Le corps de Sonia Bellina, influenceuse nîmoise suivie par près de 300 000 abonnés, a été retrouvé dénudé et partiellement carbonisé le 12 août 2026 dans les vignes de Saint-Gilles, dans le Gard. Depuis cette découverte, une vague de commentaires haineux et misogynes déferle sous ses publications sur TikTok et Instagram.
La sœur de l'influenceuse dénonce un harcèlement incontrôlable
« Je crois que les gens ne se rendent pas compte, j’ai écrit à un homme qui s’était permis des commentaires horribles », a déclaré la sœur de Sonia B. auprès de Midi Libre, lundi. Elle a alerté la plateforme TikTok pour faire fermer les comptes, mais « rien n’y fait ». Selon elle, « les gens vont trop loin, c’est affreux et ils racontent n’importe quoi. C’est du harcèlement, il y en a même qui disent qu’elle a mérité ce qui lui est arrivé ».
Des commentaires déplacés et misogynes sous les publications
Sur un post Instagram datant de février 2023 montrant Sonia Bellina attablée au restaurant, des internautes ont écrit : « Le repas de la condamnée… RIP… » ou encore « L’heure du barbecue ». Ces remarques ont suscité l’indignation de nombreux fans. « Tu es immonde, d’écrire ça un peu de respect pour cette jeune femme qui a été assassiné !!! », a répondu un internaute, tandis que d’autres ont ajouté « tu es une merde » et « le karma s’occupera de toi ».
Sur TikTok, où la Nîmoise comptait plus de 262 000 followers, la majorité des messages sont bienveillants : « La pauvre, c’est terrible », « tellement triste », « paix à son âme », « je n’en peux plus de tous ces féminicides… Soutien total à ta famille ». Mais sous sa dernière vidéo, postée en mai 2024, un internaute a écrit : « Et c’est maintenant qu’elle est morte que ces vidéos vont commencer à devenir viral » suivi d’un émoji riant. Un autre a commenté : « t’a voulu la gloire, ça t’a mené droit à la mort », accompagné d’un émoji flamme et d’un émoji démon.
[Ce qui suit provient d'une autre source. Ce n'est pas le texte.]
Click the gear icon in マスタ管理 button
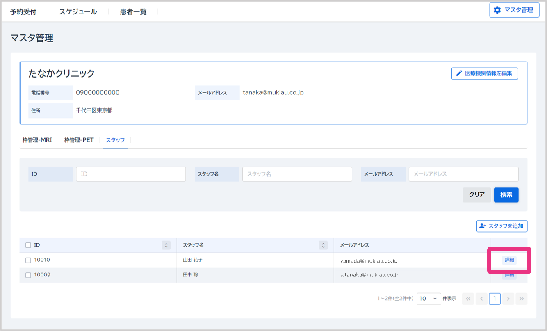This screenshot has width=547, height=331. (x=497, y=10)
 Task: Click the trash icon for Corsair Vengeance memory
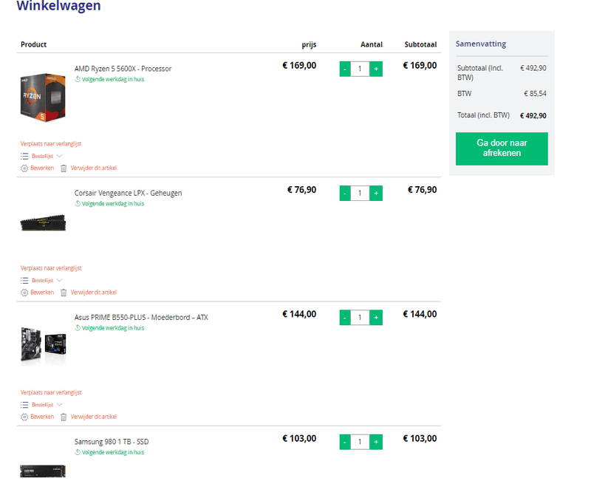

L'avocat de la famille évoque l'hypothèse du cyberharcèlement
Me Mourad Battikh, avocat pénaliste représentant la famille de Sonia, s’est exprimé sur BFMTV à propos de cette vague de haine. Il a assuré que « l’hypothèse d’une haine sur les réseaux sociaux n’est pas à exclure ». Il a précisé : « Je suis rentré dans le dossier il y a 24-48 heures et ce que je constate effectivement c’est, alors que Sonia est décédée, il y a toujours un déferlement de haine, on vient parler de son corps de son physique, de ses attributs et jamais de manière positive. »
L’enquête pour assassinat se poursuit afin de déterminer les causes exactes de la mort, tandis que la famille de la jeune femme, qui aurait eu 30 ans en septembre, continue de subir ce harcèlement en ligne.